Delays are a enjoyably delicious dish. It's enlightening to hear a band so proud of...
Chris Long 2004
If the make-up of the music of the Delays appeared in a recipe book, it would be a very expensive list of ingredients; so rich and widespread are the influences that run through their sunshine sound.
Perhaps the most outstanding thing about the much-hyped Southampton four piece is the way they have managed to mesh those influences. They've taken in most of the late 80s and early 90s guitar bands and created Faded Seaside Glamour, an album that has shades of stunning beauty and some thrilling pop in amongst the bulk of the solid, if occasionally ordinary, songs.
There are several glorious moments on the album. "Wanderlust", the album opener, surprisingly kicks off with a steel drum and sounds like a Cocteau Twins cover, as brothers Aaron and Greg Gilbert's vocals combine in a swooning, purring harmony.

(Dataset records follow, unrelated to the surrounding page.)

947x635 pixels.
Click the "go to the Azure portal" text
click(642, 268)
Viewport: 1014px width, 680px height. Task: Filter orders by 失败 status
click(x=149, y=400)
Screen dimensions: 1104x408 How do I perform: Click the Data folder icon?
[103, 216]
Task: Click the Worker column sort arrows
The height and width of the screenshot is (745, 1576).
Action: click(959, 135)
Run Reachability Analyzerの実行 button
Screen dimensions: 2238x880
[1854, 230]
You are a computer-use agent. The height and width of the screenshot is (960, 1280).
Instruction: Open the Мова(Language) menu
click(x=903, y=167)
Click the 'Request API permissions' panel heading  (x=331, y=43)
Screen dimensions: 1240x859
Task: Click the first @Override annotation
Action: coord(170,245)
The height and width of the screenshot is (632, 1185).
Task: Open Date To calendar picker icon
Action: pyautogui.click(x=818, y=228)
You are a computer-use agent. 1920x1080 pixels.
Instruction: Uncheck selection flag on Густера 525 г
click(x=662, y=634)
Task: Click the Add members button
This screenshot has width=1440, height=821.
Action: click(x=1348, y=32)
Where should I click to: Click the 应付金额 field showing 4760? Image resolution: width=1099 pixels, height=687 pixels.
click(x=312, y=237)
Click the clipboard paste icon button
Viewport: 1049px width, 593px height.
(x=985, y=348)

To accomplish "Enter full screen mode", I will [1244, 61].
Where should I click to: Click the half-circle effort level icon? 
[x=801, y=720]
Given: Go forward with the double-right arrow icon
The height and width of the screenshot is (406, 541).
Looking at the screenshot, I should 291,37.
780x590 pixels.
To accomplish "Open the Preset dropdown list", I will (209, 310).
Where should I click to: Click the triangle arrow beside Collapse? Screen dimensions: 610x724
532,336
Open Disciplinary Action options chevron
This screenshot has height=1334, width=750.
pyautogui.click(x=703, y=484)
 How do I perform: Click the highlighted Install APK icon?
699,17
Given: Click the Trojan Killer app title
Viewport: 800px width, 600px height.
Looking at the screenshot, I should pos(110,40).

That meshed vocal is the delightful highlight of the Delays sound and the songs where it features most highly are the best on offer here. Be it in the heavenly Geneva-esque "Nearer Than Heaven", the driven roll of "Long Time Coming", the breezy "You Wear The Sun", or the gentle emotion of "There's Water Here", the sweeping majesty of the Gilbert boys' voices is pure gold.
They can write a pumping bassline too, even if it does make you suspect that their teenage years were spent listening to the Stone Roses. "Stay Where You Are" features asquelching bass that makes an average song excellent and the closing "On" is Delays' very own "I Am The Resurrection".
Boiled down and cooked out, Delays are a enjoyably delicious dish. It's enlightening to hear a band so proud of their influences and so able to weave them together into something new. Faded Seaside Glamour may not be the most original of albums but it is highly addictive. Dig in.